European Premiere games
In past seasons, selected NHL teams began their season with exhibition games and the first two regular season games in European cities. In March 2012, the NHL announced that it had decided not to start the season with games in Europe, because of the upcoming Collective Bargaining Agreement negotiations and the surrounding uncertainty.

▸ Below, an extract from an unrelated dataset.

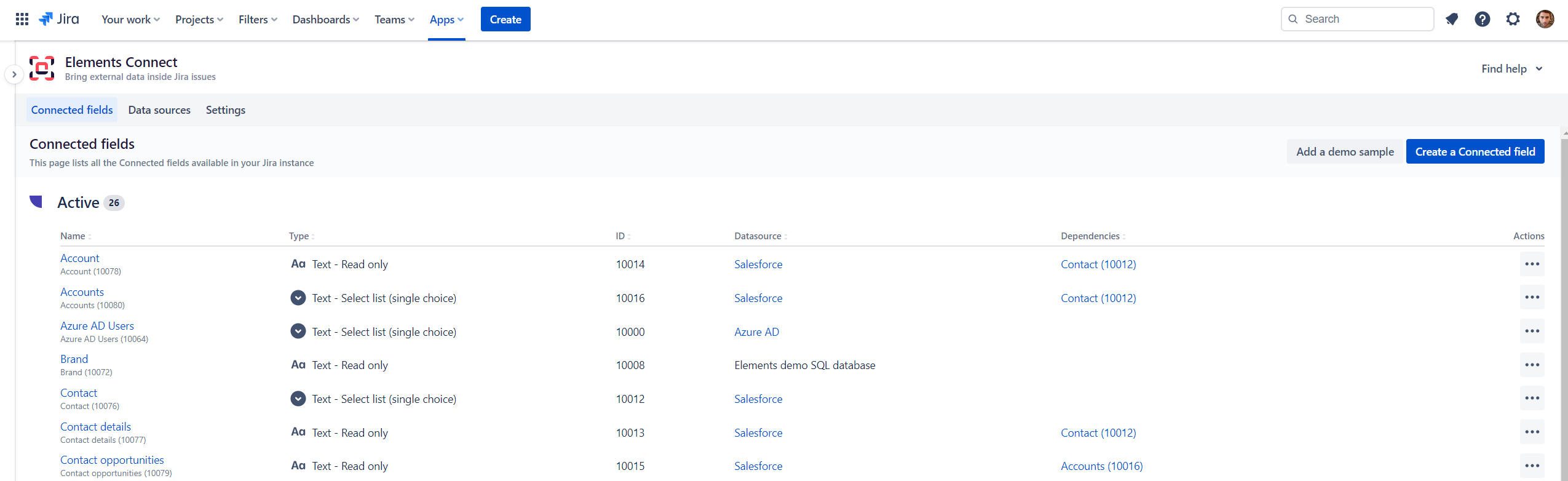
Task: Open the Dashboards dropdown menu
Action: [x=325, y=20]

With the NHL not playing games in Europe, Russia's Kontinental Hockey League (against which the NHL has played several interleague competitions) was instead to come to the United States, with the NHL's blessing; the KHL was to feature two games between Dynamo Moscow and SKA Saint Petersburg at the Barclays Center in Brooklyn on January 19 and 20, 2013. However no agreement between the KHL and the Barclays Center had been signed, and the KHL announced the two games would be held in Russia; due to the NHL lockout, the signing of a 25-year lease with the New York Islanders, and pleas from the teams' fans to keep the games in Russia.

Postponement
 The February 9 game between the Tampa Bay Lightning and Boston Bruins at TD Garden was postponed due to inclement weather in Boston the day of the game.
Two games were affected by the Boston Marathon bombing:
 The April 15 game between the Ottawa Senators and Boston Bruins at TD Garden was postponed due to the bombing earlier that day. The game was rescheduled to April 28, the day after the previous final day of the regular season.
 The April 19 game between the Pittsburgh Penguins and Boston Bruins at TD Garden was postponed to April 20 due to the citywide lockdown as a result of the manhunt for the suspects of the bombing. As a result of the rescheduled Penguins-Bruins game, the game between the Penguins and Buffalo Sabres that was originally scheduled for April 20 was moved to April 23.

Standings
Due to the lockout, each team played 48 games this season, all within their conference.

Attendance

Playoffs

Because of the lockout and delayed start of the shortened regular season, the playoffs did not begin until April 30. The last possible date of Game 7 of the Stanley Cup Finals was then scheduled for June 28.

NHL awards 

Awards were presented during the NHL Awards television specials on June 14–15, 2013. Finalists for voted awards are announced during the playoffs and winners are presented at the awards specials. Voting concluded immediately after the end of the regular season. The President's Trophy, the Prince of Wales Trophy and Campbell Bowls are not presented at the awards specials. The Lester Patrick is announced during the summer and presented in the fall. NHL Network U.S. and NHL Network Canada aired the first part of the awards presentation on June 14, while NBC Sports Network and CBC aired the second part on June 15 preceding Game 2 of the 2013 Stanley Cup Finals.

All-Star teams

Note: Alexander Ovechkin was listed as a Left Wing but played the majority of his games at Right Wing. Some members of the Professional Hockey Writers Association voted for him at Left Wing while others voted for him at Right Wing and consequently, Ovechkin placed twice on the NHL All-Star team.

Player statistics

Scoring leaders
The following players lead the league in points following the conclusion of the regular season.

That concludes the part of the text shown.